There also aren't enough inspectors to police every farm. But my visit to Fan Qingwei's hatchery suggests some government scare tactics are having an impact on reducing the use of antibiotics.
[SOUNDS VIDEO GAME]
It's lunch break. 30-year-old worker Huang Defu, in charge of shellfish at the hatchery, is busy with his cell phone.
FAN: He's playing the game in the cell phone.
FORD: Wait for him to finish his game.
[SOUNDS OF VIDEO GAME]
FORD: The conversation turns to recent, high-profile arrests of fish farmers.
FAN [translated with voiceover]: The government tests the fish. If they find you using illegal antibiotics, they might put you in jail.
FORD: So, the boss has ordered Huang Defu to use, instead, probiotics, the kind of good bacteria that's found, for example, in yogurt. Across the ocean, health-conscious consumers in America are also helping make farming practices here in China safer and more environmentally friendly.
[COMMERCIAL JINGLE: “Trust the Gorton Fisherman”]
FORD: China is the largest single exporter of tilapia to the U.S. 95 percent of tilapia farmed on Hainan ends up on U.S. store shelves, much of it as filets or fishsticks. So when a couple of years ago some of China's fish shipments to the U.S. were rejected due to unsafe antibiotics, exports took a hit. Companies like Gorton’s try to reassure consumers with generic pledges on their website. But regaining trust isn’t as simple as singing a jingle. Han Xuefeng heads the two-year-old Hainan Tilapia Sustainability Alliance.
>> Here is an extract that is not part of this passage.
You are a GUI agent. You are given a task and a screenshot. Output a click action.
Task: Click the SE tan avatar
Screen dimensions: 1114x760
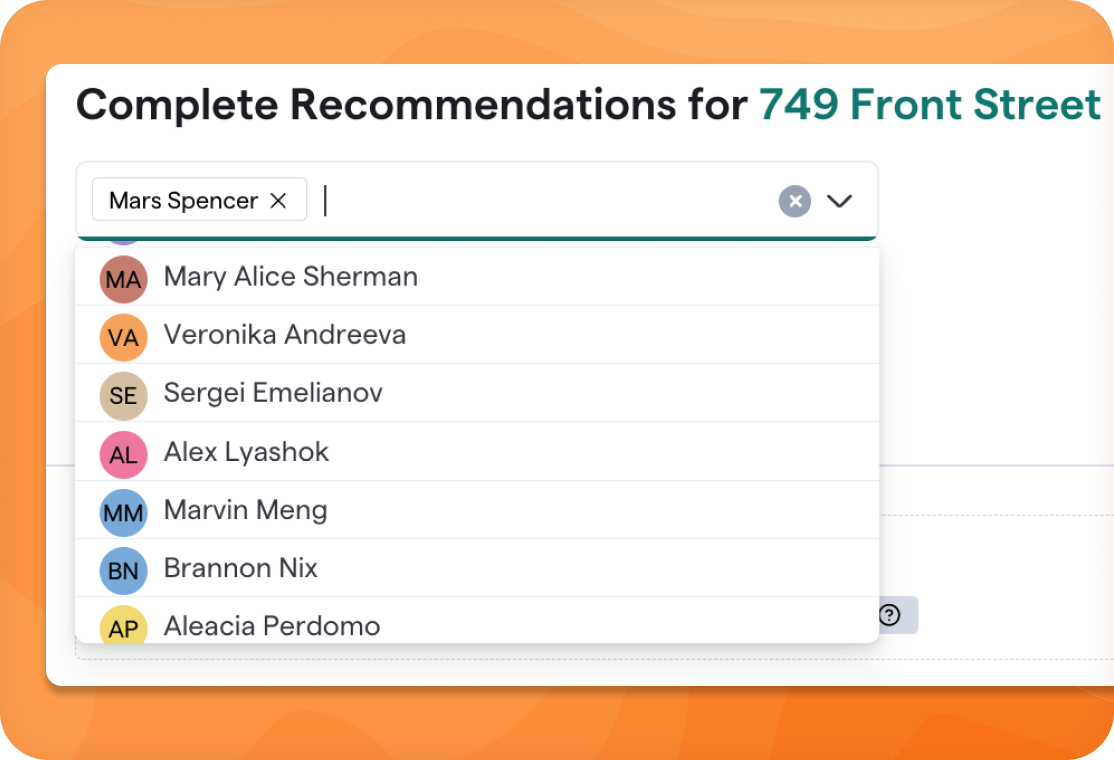[x=124, y=395]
He says for the Tilapia industry, boosting quality is a matter of life or death.
HAN [translated with voiceover]: Since prices fell in 2014, we've felt we are on the brink of a crisis.
FORD: A number of small farmers and processing plants have gone out of business. Others are teetering. But the Chinese character for "crisis," weiji, also means “opportunity.”
HAN [translated with voiceover]: What we need to do now is to find out how to promote sustainable production in order to make use of the opportunity. We’ve already worked hard to make many people in the industry realize the importance of sustainability.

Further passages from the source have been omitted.